→ Work to do
**a.** In the passage on the nickel complex structure, what makes the variety of chain and ring systems in the crystal packing possible? Answer in one to three sentences.
**b.** Do these statements agree with the passage on the nickel complex structure? For each one, answer yes or no and quote the deciding words from the passage. (i) The NiII ion sits on an inversion center. (ii) The Ni—Npen bond distances are longer than the Ni—Nsac distance. (iii) The N atoms of the sac ligands occupy the equatorial plane of the octahedron.
**c.** Extend the passage on the nickel complex structure, starting after its final sentence.

In the title compound, NiII ion sits on an inversion center, being coordinated by two N atoms of sac ligand and four N atoms of bidentate pen ligands in trans positions. The bond distances and angles (Table 1) show that the coordination polyhedron of the NiII ion is a distorted octahedron. The equatorial plane of the octahedron is defined by the N atoms of pen ligands, whereas the axial positions are occupied by the N atoms of the sac ligands (Fig. 1). It is seen that the pen ligands chelate the metal ion to form a six-membered ring adopting a half-chair conformation while sac ligands prefer the most common coordination mode. The intra-ligand bond lengths and angles of the sac ligand are similar to those observed in previous studies (Paşaoğlu et al., 2007; Heren et al., 2008). The sac ligand is planar, with an r.m.s deviation of 0.022 Å. The dihedral angle between the equatorial plane and the mean plane of sac was measured as 84.50 (7)°. It is seen in Table 1 that the Ni—Npen bond distances span the range 2.094 (3)–2.119 (3) Å, being shorter than Ni-Nsac distance (2.262 (2) Å) which is comparable to that observed in [Ni(C7H4NO3S)(C5H9N3)2] (2.2874 (19) Å) (Bulut et al., 2007). The crystal packing of the complex is mainly stabilized by hydrogen bonds of N—H···O type (Table 2). Multiple H-bond donor and acceptor behaviors of amine and sulfonyl groups enable a variety of chain and ring systems in the crystal packing. For example, the inter-molecular N2—H2B···O3iii (iii: -x, -1 - y, 1 - z) hydrogen bonds form centrosymmetric R22(12) (Bernstein et al., 1995) rings located at (0, 1/2+n, 1/2: n=0 or integer) positions to form one-dimensional hyrogen bonding network along [010] (Fig. 2). On the other hand, the same ring motifs are also formed by N3—H3B···O2i (i:-x, -y, 1 - z) hydrogen bonds (Fig. 3).

→ Material provided

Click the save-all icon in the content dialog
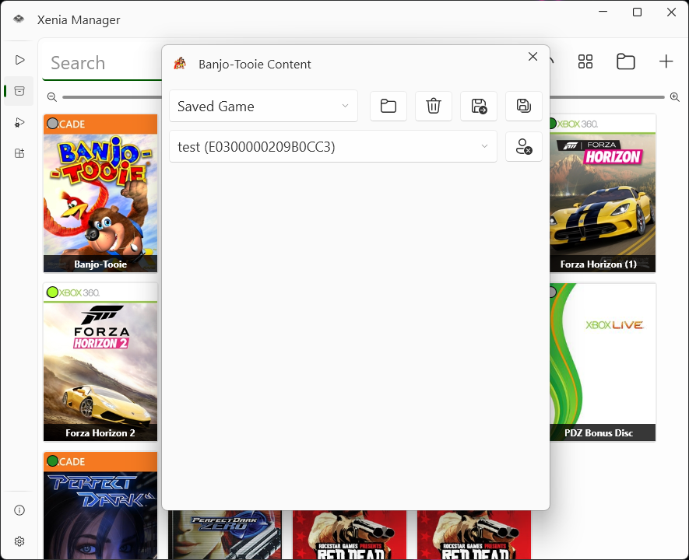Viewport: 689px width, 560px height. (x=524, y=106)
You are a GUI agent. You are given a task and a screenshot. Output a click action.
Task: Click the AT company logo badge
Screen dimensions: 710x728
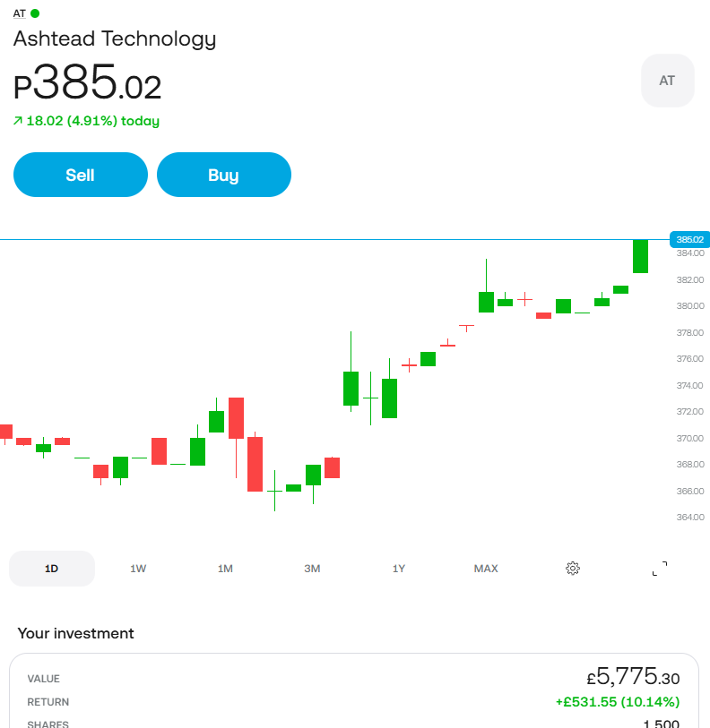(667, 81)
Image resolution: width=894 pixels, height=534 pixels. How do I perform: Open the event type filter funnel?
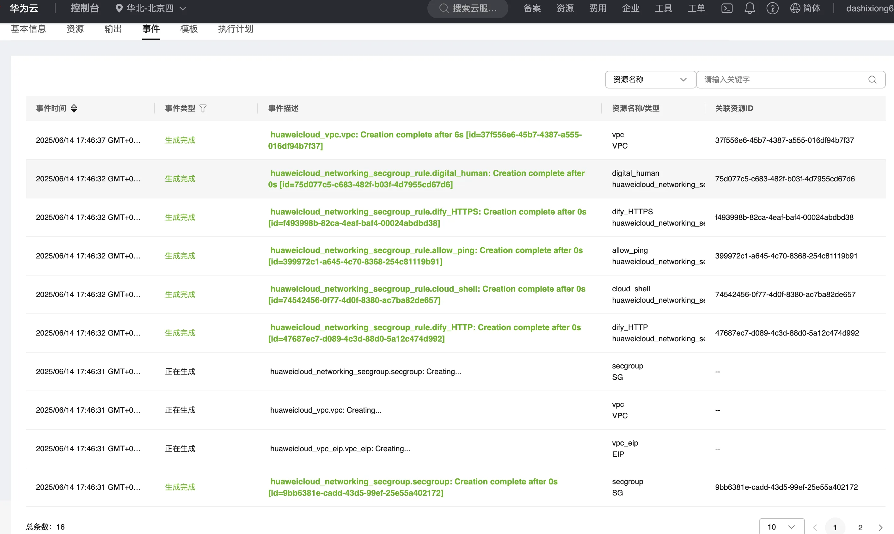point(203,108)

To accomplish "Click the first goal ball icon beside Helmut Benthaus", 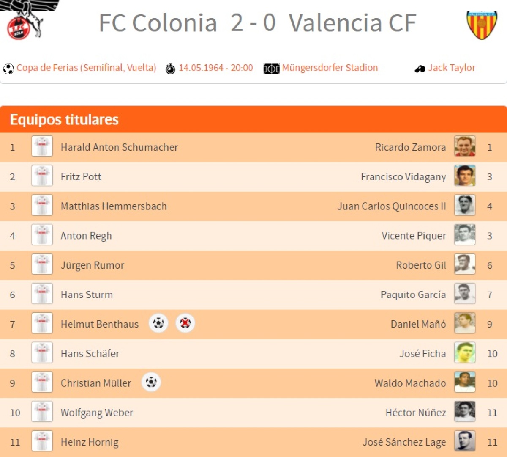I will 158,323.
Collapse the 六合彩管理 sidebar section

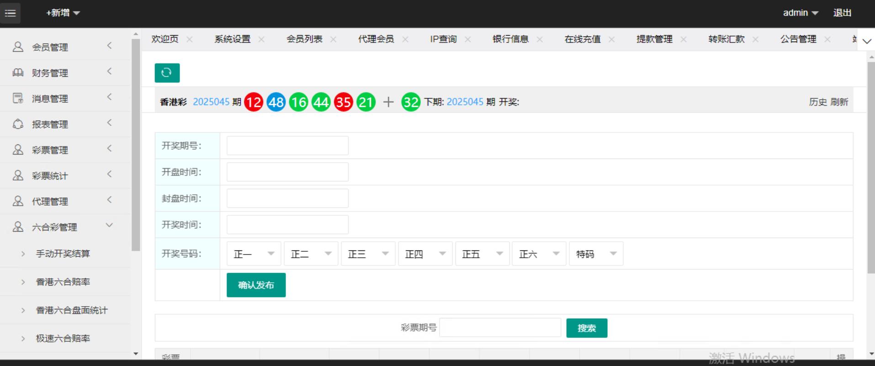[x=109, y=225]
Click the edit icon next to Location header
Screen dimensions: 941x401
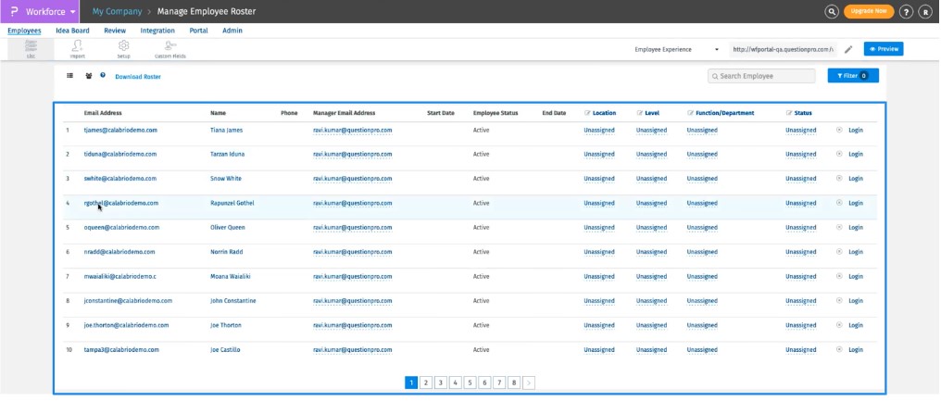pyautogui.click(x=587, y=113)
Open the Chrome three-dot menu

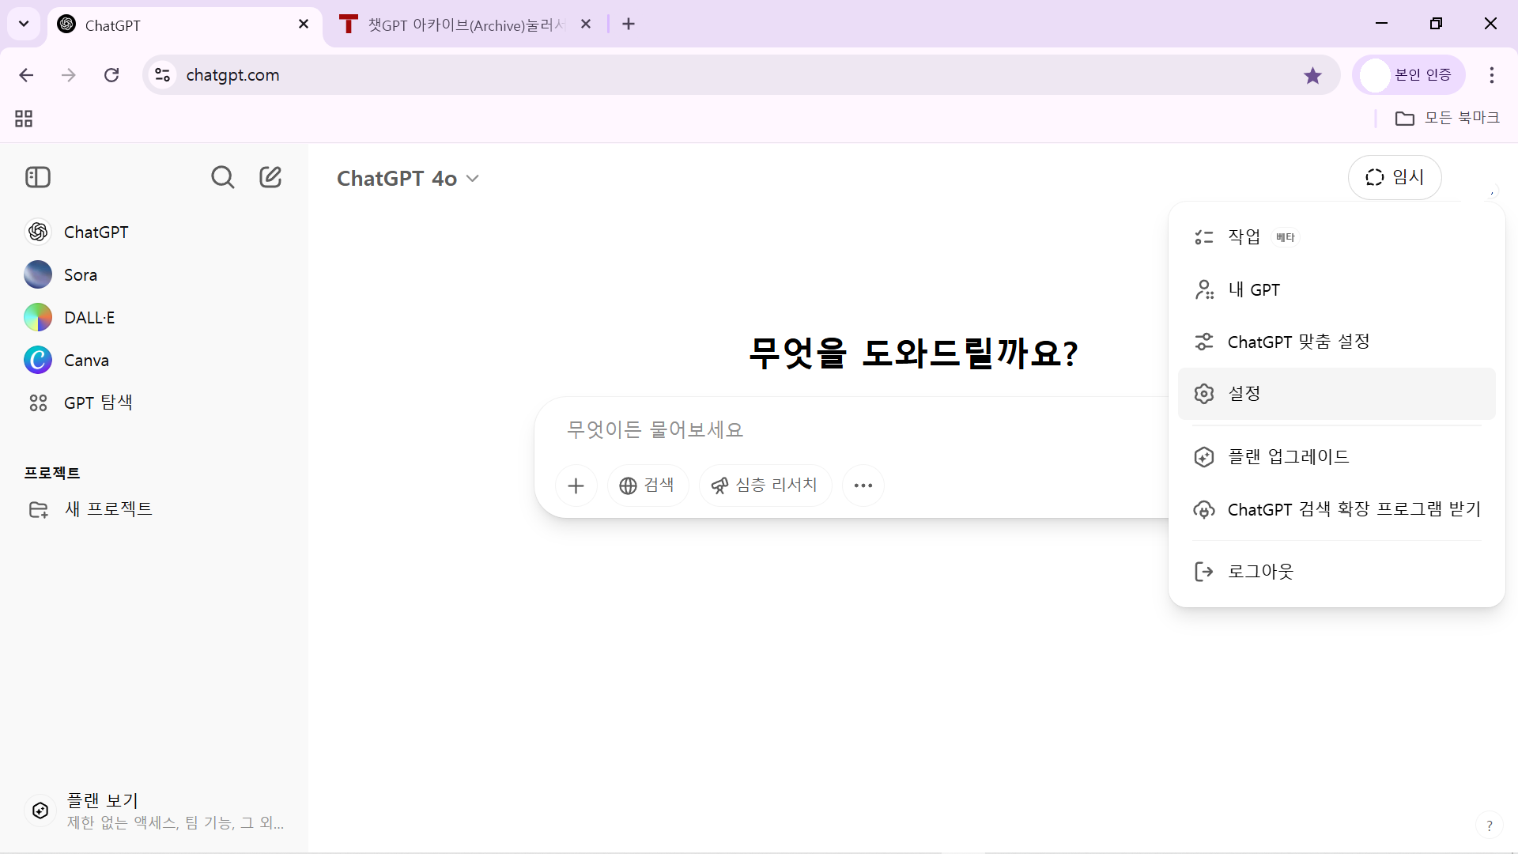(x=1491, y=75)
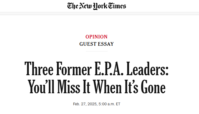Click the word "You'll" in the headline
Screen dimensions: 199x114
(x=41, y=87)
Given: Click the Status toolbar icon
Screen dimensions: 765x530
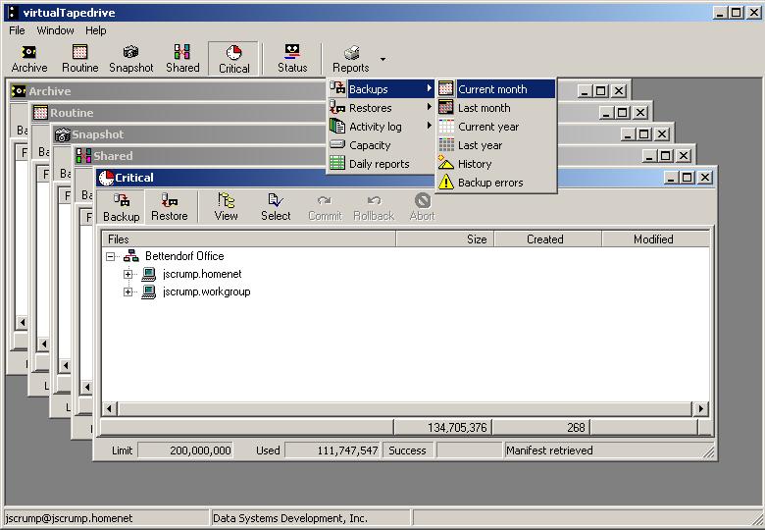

→ Final answers
**a.** The amine and sulfonyl groups can each act as multiple H-bond donors and acceptors, and this makes the variety of chain and ring systems in the crystal packing possible.

**b.**
(i) Yes: "NiII ion sits on an inversion center"
(ii) No: "being shorter than Ni-Nsac distance"
(iii) No: "the axial positions are occupied by the N atoms of the sac ligands"

**c.**
Related literature top

For background to saccharin and the use of the saccharinato anion (sac), as a polyfunctional ligand, see: Baran & Yilmaz (2006); Heren et al. (2008); Paşaoğlu et al. (2007). For hydrogen-bond motifs, see: Bernstein et al. (1995). For a related structure, see: Bulut et al. (2007).

Experimental top

An aquous solution of pen (2.54 mmol, 0.19 g) was added dropwise with stirring to a solution of [Ni(sac)2(H2O)4].2H2O (1.27 mmol, 1.00 g). The mixture was heated to 343 K in a temperature-controlled bath and stirred for 3 h. The green reaction mixture was filtered and left for crystallization in room temperature. After two weeks, the violet crystals of the title complex were selected for X-ray experiment. IR (KBr, ν cm-1), stretching vibrations: 3326–3290 (NH2), 3153–3060 (CH)ring, 2948–2881 (CH2) 1658 (C=O), 1575 (C=C)sac 1406 (C=N)pen, 1325 (CNS)sym, 1269 (SO2)asym 1141 (SO2)sym, 950 (CNS)asym.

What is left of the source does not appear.